# B550 Realtek Netzwerkadapter trennt Verbindung (Standardgateway nicht verfügbar)



## cimenTo (21. Oktober 2020)

Hallo.

Ich bin mittlerweile mit meinen Ideen am Ende und wollte hier mal nachfragen.

Vor 2 Monaten ungefähr habe ich mir ein neues Mainboard gekauft. Das ASRock B550 Steel Legend. Vorher habe ich mehrere Jahre ein B350 Tomahawk Arctic benutzt und hatte dieses Problem nie. Beides mit Windows 10 64 Bit betrieben.

Seit dem Wechsel - ca. 1-2 Wochen danach, stelle ich mittlerweile täglich einen Abbruch der Internetverbindung fest.
Es passiert beim Surfen, Spielen, YouTube etc. Ganz sporadisch ohne Vorwarnung oder Fehlermeldung und zeitunabhängig.

AUFGABE »
Welches Mainboard war laut dem Forenbeitrag zum B550-Netzwerkproblem vor dem Wechsel mehrere Jahre im Einsatz?

ROHDATEN »
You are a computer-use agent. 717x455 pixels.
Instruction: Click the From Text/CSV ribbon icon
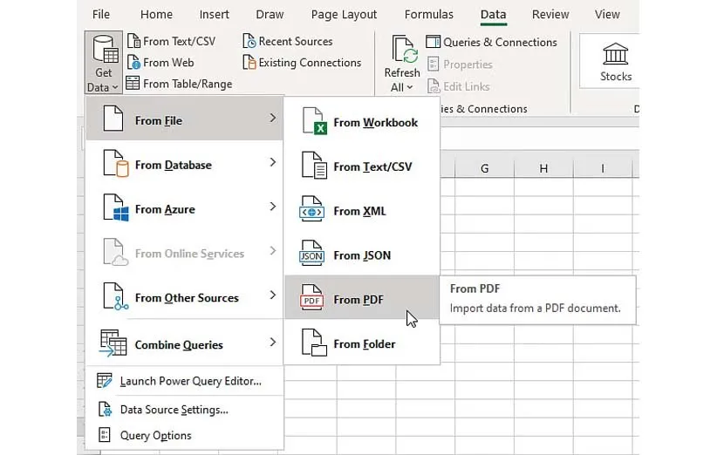pos(133,41)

LÖSUNG »
Ein B350 Tomahawk Arctic.